Historic house in Minnesota, United States

The Daniel Pennie House is a historic house located in Leven Township, approximately 2 mi north of Villard in Pope County, Minnesota, United States. It was placed on the National Register of Historic Places (NRHP) on April 1, 1982. It was nominated to the register for having local significance in settlement and construction technology. The Daniel Pennie House was built by one of Pope County's most prominent early settlers using locally distinctive construction.

==History==
Daniel Pennie was born in Kinross-shire, Scotland in 1832. He immigrated to the United States in 1851, at age 19, changing the spelling of his last name from Penny to Pennie. Initially stopping in Connecticut, he settled in White County, Illinois, and became a stone mason.

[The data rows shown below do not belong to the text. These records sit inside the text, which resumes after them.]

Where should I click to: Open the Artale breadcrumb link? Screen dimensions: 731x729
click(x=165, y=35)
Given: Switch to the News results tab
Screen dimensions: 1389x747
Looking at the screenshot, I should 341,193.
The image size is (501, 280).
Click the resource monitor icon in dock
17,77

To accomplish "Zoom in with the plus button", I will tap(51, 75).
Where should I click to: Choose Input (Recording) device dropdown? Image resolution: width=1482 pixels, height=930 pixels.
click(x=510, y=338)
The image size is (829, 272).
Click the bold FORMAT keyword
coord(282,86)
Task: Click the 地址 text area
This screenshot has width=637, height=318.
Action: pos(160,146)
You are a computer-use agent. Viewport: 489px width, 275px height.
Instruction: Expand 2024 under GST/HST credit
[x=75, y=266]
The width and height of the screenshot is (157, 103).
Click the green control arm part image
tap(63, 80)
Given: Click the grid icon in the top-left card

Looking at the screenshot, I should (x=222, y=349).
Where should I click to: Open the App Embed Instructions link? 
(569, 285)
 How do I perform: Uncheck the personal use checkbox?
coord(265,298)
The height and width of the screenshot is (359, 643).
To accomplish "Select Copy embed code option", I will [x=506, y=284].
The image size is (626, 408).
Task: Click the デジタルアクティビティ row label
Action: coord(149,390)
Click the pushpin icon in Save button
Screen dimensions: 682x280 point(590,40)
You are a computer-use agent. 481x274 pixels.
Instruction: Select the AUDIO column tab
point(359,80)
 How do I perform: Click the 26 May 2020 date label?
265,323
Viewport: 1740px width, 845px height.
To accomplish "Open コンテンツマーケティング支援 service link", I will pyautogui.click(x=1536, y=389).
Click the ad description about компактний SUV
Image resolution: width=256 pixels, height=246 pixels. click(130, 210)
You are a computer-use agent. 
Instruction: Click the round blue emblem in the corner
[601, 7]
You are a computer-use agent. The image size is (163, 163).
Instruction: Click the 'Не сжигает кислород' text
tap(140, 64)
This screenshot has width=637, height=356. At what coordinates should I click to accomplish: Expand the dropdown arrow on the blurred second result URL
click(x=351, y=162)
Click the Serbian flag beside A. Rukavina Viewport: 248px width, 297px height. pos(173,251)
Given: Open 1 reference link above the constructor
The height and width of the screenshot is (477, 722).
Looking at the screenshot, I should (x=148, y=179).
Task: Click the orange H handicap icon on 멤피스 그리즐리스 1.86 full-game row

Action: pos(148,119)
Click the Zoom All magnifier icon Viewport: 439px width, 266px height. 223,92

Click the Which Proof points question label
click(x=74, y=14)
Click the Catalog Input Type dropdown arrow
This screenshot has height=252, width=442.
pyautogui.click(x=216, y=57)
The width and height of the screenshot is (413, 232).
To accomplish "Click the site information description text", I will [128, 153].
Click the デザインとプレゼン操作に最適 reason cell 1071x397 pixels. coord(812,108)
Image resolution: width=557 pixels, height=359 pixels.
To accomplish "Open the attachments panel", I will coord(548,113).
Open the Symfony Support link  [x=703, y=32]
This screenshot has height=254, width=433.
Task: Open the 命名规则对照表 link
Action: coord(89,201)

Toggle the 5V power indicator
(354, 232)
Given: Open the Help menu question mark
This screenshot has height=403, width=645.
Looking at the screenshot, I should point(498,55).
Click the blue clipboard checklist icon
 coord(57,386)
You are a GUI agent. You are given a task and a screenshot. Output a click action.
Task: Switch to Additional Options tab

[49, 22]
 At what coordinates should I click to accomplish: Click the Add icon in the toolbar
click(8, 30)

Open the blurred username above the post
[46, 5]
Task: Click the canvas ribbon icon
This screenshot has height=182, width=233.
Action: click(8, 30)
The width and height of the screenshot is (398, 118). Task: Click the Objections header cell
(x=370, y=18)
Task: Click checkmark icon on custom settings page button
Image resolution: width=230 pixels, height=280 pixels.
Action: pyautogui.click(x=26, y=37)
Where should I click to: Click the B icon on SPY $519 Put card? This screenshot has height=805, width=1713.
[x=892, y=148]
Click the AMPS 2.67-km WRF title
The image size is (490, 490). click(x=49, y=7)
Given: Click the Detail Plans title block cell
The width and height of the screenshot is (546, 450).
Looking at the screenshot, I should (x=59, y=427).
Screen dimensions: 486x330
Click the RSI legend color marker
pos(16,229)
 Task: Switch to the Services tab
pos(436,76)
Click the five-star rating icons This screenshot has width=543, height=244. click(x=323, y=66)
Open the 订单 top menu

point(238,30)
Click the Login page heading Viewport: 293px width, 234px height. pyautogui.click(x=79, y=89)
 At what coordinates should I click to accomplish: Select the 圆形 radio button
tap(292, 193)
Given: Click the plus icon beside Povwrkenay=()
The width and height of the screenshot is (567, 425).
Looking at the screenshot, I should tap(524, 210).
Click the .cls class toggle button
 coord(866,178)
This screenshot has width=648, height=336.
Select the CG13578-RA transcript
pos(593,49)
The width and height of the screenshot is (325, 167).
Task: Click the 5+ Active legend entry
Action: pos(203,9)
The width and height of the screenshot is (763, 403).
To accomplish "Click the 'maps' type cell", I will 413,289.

He then sent for his family and sweetheart, and they joined him in Illinois in 1853; he married that year. In 1858 the family moved to Richland County, Wisconsin; they then moved just west of St. Cloud, Minnesota, in what is now Waite Park. Once the concurrent Dakota War and Civil War subsided, the Pennies relocated further west, to Pope County and homesteaded land in what was to become Section 12 of Leven Township in 1865. He helped organize the boundaries within the county the following year, and assisted when the county seat was moved from Gilchrist Township to Glenwood. He named Leven Township and Lake Leven after Loch Leven in his native Scotland. Pennie became a widely respected citizen of Pope County. Politically, he was a Republican, and held a number of local and county offices. He became an elder of the United Presbyterian Church, and wrote poetry that was published in regional literary journals. Pennie had little skill at farming, leaving those tasks to his extended family so he could focus on working as a mason in the local region. At one point he desired to move the family once more, following work to Montana, but his wife insisted that they stay in Minnesota. He and his wife had seven children; he died in 1917 at age 85.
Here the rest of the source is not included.